● **Extrait de l'entretien**:
○ ○ ○

Markéta Perroud : « L’aspect imaginatif et sportif de la danse m’a toujours attirée »
Rencontre avec Markéta Perroud, co-directrice du festival de danse contemporaine Tanec Praha qui se déroule à Prague, du 25 mai au 26 juin. Cette ancienne danseuse a été récemment faite Chevalier dans l’Ordre des Arts et de Lettres à l’ambassade de France à Prague. L’occasion de revenir sur son parcours mais aussi sur le programme du festival qui bat son plein.
« C’était un peu par hasard. Je ne veux pas vous décevoir ! Il faut peut-être que je revienne à ma naissance. Ma grand-mère était danseuse au Théâtre national de Prague. Elle a arrêté de danser, comme ça se faisait à l’époque parce que son mari lui a donné le choix entre être danseuse et fonder une famille. Elle a bien entendu choisi la famille. Elle ne m’a donc pas du tout influencée, d’autant moins qu’elle est décédée quand j’avais deux ans. Mais quand je suis née, elle aurait dit que je serai danseuse plus tard. »
C’est comme les bonnes fées qui se penchent sur le berceau de l’enfant…
« C’est cela. Ensuite j’ai grandi, et c’est vrai que j’étais plutôt sportive. Je voulais tout essayer. J’ai fait de la gymnastique. Il paraît que j’avais tout le temps besoin de bouger. Une de mes amies m’a demandé si je ne voulais pas faire de la danse classique avec elle. J’ai toujours été quelqu’un qui avait envie de tout essayer, alors je me suis dit : pourquoi pas ? »
C’est comme cela que vous êtes d’abord devenue danseuse classique. Comment êtes-vous venue à la danse contemporaine ?
« Au départ, j’ai plutôt fait de l’éveil corporel, puis est venue la danse classique, le ballet. Je me rappelle que j’ai commencé chez une vieille dame, une ancienne ballerine… J’ai toujours voulu avancer et donc la prochaine étape, après la danse classique comme activité à côté de l’école, c’était le Conservatoire. Ma professeur de danse m’a suggéré de passer les examens. Je les ai passés et ça a été une surprise tout le monde, car j’ai été prise. »
Même pour vous, c’était une surprise ?
« Même pour moi. J’étais évidemment à fond, mais à côté, j’avais toujours ma petite idée d’aller dans une école de gymnastique sportive. Je ne savais pas trop, et quand la porte du Conservatoire s’est ouverte, je me suis dit que c’était génial. C’était quand même quelque chose ! Il y avait toute cette beauté, ce côté féérique mais aussi sportif. Le Conservatoire mélangeait à la fois l’aspect imagination et l’aspect physique qui m’attiraient depuis le début. »
Comment voyez-vous, avec le recul, ces années de formation ? C’était des années de labeur, des années heureuses, les deux à la fois ?

○ ○ ○

● **Votre tâche**:
Citez mot pour mot le passage de l'entretien qui va de « Rencontre avec Markéta » à « bat son plein. ».

● **Enregistrements affichés**:
○ ○ ○

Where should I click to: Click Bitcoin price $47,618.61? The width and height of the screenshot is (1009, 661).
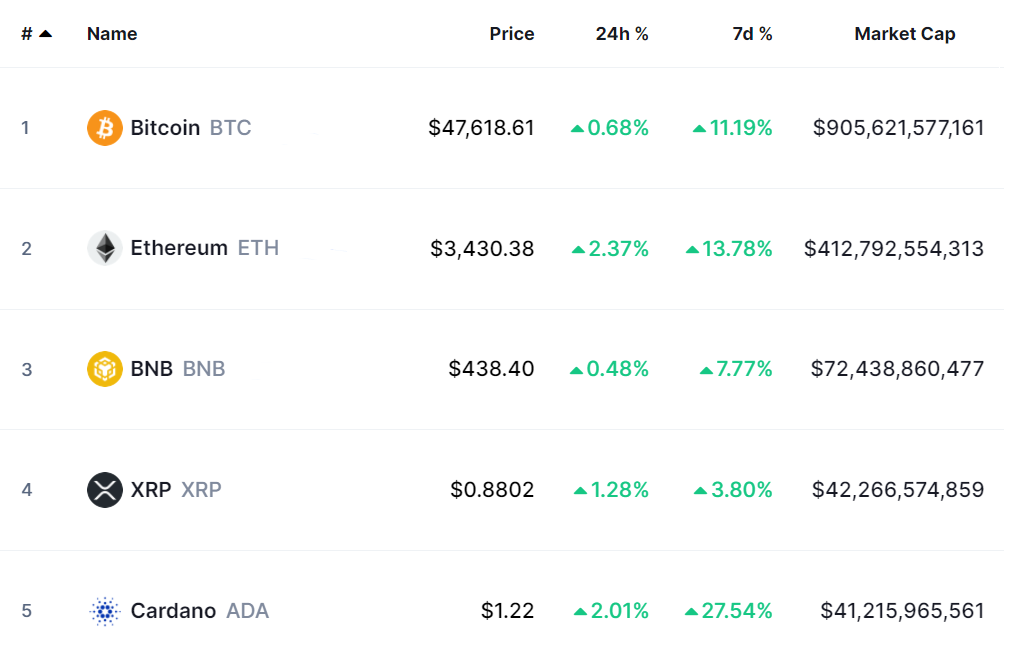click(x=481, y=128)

○ ○ ○

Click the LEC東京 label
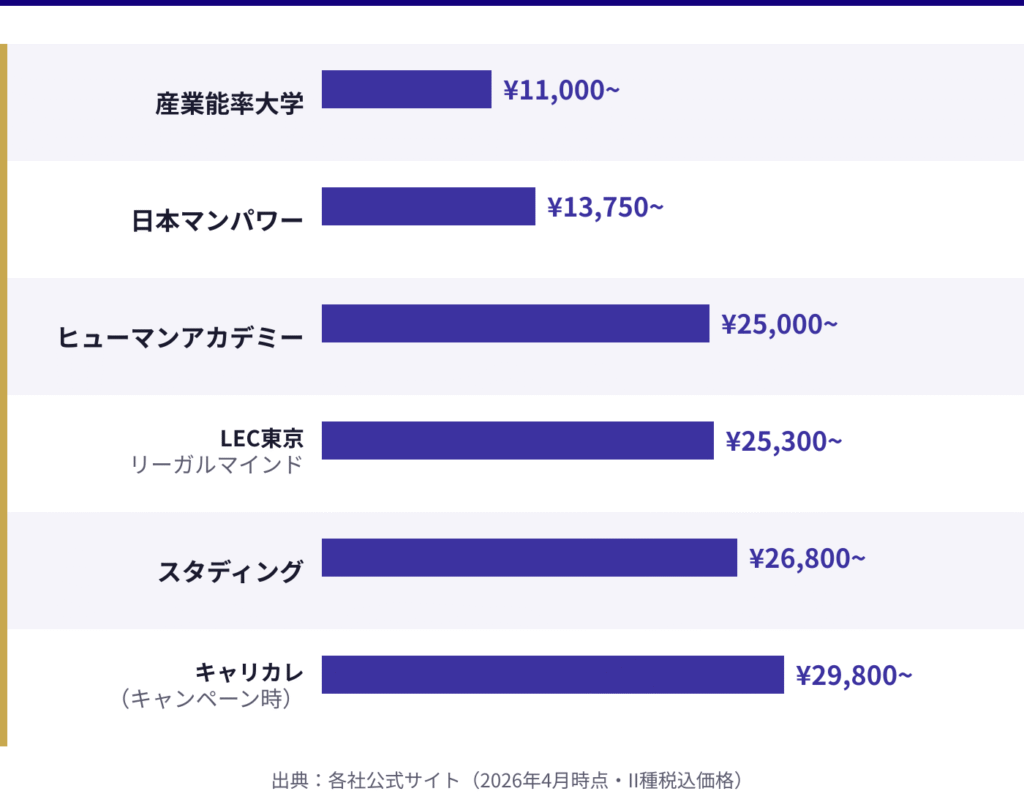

○ ○ ○

● **Réponse attendue**:
Rencontre avec Markéta Perroud, co-directrice du festival de danse contemporaine Tanec Praha qui se déroule à Prague, du 25 mai au 26 juin. Cette ancienne danseuse a été récemment faite Chevalier dans l’Ordre des Arts et de Lettres à l’ambassade de France à Prague. L’occasion de revenir sur son parcours mais aussi sur le programme du festival qui bat son plein.